Why? Because, at its core, SNA analyzes how efficiently information flows through a network of people or groups. A critical element in treating chronically ill patients, as they typically deal with a wider variety of clinical personnel. They also generate the greatest amount of healthcare cost. SNA represents a way to document the effect communication has on a process. And the current process for treating chronically ill patients certainly represents an opportunity for improvement. Even small improvements could generate billions of dollars in healthcare savings while improving the quality of life for millions of chronically ill patients.
As I mentioned in my initial SNA post, there is a fair amount of research using SNA to analyze the healthcare industry. Unfortunately, most of it appears to represent a snapshot of a current state. There is very little comparative research to quantify savings or outcomes.

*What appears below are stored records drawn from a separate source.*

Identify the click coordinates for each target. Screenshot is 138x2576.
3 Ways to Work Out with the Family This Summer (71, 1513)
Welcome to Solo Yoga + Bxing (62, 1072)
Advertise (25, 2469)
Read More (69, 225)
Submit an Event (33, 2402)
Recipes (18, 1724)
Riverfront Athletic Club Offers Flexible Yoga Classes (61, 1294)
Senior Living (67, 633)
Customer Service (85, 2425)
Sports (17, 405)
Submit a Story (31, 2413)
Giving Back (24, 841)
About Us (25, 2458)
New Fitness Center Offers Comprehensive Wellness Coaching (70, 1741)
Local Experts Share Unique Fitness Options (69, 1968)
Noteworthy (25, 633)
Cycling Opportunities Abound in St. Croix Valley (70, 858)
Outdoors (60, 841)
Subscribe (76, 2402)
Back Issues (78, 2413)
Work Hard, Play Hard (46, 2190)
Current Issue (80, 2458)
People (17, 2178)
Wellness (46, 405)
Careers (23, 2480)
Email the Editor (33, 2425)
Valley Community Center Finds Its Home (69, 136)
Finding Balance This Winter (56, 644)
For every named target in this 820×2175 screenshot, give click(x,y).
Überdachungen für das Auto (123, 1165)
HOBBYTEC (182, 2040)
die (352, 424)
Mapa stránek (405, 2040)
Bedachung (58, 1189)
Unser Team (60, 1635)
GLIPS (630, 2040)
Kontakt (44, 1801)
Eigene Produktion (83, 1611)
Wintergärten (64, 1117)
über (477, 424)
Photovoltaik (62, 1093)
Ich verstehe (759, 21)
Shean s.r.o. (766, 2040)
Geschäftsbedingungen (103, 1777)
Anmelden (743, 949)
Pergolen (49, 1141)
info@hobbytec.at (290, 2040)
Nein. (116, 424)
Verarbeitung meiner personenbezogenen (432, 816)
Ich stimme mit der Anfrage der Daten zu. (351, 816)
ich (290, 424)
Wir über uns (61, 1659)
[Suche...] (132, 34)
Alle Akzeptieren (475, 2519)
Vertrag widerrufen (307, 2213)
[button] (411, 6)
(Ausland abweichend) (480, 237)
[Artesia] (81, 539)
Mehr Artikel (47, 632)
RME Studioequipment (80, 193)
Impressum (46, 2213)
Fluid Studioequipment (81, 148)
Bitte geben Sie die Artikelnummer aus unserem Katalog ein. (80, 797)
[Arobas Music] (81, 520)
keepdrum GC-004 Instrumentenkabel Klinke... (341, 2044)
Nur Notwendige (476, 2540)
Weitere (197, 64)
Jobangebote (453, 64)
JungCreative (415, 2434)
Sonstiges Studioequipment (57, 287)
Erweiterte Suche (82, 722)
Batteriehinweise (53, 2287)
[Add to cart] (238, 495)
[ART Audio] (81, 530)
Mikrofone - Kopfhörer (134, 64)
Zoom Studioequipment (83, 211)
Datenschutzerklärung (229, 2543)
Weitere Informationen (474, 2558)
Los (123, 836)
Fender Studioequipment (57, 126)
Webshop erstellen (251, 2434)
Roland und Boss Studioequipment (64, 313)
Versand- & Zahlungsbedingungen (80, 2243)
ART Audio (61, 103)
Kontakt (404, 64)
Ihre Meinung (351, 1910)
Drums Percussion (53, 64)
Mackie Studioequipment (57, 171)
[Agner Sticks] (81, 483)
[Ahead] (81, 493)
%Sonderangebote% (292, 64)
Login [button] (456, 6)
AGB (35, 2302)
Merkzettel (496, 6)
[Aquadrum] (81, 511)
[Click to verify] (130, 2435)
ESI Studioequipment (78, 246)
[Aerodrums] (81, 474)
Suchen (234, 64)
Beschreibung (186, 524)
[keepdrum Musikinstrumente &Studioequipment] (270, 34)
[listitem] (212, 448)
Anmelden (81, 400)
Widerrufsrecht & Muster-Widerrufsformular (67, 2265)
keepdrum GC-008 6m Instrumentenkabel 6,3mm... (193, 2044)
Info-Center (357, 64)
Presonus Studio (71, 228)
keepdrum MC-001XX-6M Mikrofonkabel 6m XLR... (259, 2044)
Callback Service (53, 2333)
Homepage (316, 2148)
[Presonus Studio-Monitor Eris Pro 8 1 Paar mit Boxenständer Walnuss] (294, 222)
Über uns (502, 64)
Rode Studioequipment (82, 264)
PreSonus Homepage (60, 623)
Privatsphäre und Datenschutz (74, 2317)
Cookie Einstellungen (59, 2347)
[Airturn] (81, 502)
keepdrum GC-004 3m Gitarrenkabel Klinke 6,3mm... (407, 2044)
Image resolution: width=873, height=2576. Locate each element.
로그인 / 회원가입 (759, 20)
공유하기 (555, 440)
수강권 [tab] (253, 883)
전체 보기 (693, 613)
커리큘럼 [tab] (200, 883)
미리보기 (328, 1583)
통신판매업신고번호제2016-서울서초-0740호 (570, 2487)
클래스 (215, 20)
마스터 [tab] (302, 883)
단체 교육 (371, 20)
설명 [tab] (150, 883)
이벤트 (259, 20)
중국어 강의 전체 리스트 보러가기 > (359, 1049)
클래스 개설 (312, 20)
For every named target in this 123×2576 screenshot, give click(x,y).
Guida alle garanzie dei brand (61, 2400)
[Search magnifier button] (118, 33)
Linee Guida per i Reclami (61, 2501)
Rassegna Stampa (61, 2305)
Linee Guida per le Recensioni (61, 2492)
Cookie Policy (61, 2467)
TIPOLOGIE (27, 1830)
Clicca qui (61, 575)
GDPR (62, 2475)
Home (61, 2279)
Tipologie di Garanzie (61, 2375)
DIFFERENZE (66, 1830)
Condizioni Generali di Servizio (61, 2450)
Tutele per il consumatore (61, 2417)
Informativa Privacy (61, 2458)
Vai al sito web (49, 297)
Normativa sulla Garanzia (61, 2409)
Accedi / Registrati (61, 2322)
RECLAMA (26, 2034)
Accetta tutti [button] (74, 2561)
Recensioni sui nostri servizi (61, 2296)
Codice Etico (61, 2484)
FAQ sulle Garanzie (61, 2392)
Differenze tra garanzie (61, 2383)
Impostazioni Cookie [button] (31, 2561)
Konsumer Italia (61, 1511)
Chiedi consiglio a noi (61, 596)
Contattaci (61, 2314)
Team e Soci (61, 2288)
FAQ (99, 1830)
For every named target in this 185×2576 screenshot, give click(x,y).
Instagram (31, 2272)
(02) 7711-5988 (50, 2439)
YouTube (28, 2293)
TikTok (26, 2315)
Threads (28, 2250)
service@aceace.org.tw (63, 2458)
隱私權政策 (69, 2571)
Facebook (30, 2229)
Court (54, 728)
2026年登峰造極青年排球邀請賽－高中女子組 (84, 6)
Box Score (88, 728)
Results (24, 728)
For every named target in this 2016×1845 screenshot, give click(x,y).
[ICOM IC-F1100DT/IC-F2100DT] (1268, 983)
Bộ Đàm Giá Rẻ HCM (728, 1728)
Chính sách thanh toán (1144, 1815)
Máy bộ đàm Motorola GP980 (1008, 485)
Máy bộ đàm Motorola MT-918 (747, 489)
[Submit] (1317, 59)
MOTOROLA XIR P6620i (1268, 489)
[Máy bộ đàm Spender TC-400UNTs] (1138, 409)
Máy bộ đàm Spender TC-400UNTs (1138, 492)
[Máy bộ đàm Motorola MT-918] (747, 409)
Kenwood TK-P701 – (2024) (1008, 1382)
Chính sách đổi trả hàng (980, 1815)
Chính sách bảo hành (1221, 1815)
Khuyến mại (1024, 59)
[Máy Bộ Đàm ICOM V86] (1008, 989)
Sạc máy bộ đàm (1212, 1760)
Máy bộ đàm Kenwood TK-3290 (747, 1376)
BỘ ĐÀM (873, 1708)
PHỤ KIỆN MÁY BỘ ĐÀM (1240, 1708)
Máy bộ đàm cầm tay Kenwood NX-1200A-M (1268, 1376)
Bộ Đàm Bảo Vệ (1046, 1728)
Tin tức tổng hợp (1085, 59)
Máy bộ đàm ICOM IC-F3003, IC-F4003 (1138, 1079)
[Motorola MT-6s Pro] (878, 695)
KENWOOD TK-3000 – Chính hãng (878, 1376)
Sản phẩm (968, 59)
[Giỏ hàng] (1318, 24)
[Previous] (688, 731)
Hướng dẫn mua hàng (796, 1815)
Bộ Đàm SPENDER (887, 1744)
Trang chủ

I spent some time digging around the Internet to see what I could find. I certainly understand this topic is specific – and the following studies offer a narrow topic of interest. My goal is to highlight some of the previous work to show the limited scope of SNA research in healthcare and highlight how this might be changing.
Clinical is the focus
I found a variety of research and have provided links so you may review in more detail. Each link provides the ability to download a PDF of the actual study.
To start, I’ll share a 2012 U.K. based paper focused on finding as many studies as possible that used SNA in healthcare settings. This paper documented 52 different studies using SNA to assess clinical personnel. Even with this number of studies, their conclusion was: most used SNA methods to describe social interaction at one point in time in a variety of healthcare settings! In other words, they didn’t document any outcomes. They documented the current state.
https://journals.plos.org/plosone/article?id=10.1371/journal.pone.0041911
Conclusions: We found very little evidence for the potential of SNA being realised in healthcare settings. However, it seems unlikely that networks are less important in healthcare than other settings. Future research should seek to go beyond the merely descriptive to implement and evaluate SNA-based interventions.
Published in 2017, the second study again focused on a large-scale review of existing studies. This study was positioned as a follow-up to the 2012 study listed above. They reviewed 5,970 articles looking for studies that analyzed healthcare worker professional communication, network methods used, and patient outcomes. They ended up finding a total of six, published between 2011 and 2016, that met their criteria for inclusion! None of the studies documented any savings.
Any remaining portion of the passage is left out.